_TASK REQUIREMENTS_: The entries below hold a line with "This screenshot has width=731, height=560." and a line with "The height and width of the screenshot is (496, 868).". Return those lines and all that lie between them, exactly and only.

>>>

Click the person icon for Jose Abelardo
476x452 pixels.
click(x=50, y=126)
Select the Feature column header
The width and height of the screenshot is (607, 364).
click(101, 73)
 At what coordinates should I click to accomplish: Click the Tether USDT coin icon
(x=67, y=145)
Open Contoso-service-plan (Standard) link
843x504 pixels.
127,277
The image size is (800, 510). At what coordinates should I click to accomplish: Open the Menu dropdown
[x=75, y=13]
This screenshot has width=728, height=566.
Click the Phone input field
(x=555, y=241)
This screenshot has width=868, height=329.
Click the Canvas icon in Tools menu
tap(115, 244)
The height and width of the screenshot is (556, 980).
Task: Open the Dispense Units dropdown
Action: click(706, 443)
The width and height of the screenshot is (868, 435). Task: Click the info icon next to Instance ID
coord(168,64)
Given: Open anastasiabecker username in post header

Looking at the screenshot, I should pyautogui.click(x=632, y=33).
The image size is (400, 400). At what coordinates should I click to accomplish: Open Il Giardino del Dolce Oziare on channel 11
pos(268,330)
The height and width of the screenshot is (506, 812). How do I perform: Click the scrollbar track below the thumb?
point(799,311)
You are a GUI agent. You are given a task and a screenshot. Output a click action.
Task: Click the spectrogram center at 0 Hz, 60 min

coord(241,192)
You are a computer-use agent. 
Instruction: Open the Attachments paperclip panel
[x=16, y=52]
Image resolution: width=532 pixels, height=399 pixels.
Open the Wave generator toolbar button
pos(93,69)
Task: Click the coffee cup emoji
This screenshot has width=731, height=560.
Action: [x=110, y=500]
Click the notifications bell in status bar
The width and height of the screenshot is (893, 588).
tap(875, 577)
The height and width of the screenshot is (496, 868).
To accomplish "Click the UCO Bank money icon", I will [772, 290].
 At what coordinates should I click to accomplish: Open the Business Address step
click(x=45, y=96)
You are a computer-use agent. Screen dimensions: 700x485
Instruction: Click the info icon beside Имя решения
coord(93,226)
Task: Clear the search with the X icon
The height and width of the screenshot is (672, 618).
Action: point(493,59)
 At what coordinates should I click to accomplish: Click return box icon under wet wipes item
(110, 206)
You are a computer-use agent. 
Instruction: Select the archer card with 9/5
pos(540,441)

<<<

_SOLVED PROBLEM_:
This screenshot has width=731, height=560.
Action: [x=110, y=500]
Click the notifications bell in status bar
The width and height of the screenshot is (893, 588).
tap(875, 577)
The height and width of the screenshot is (496, 868).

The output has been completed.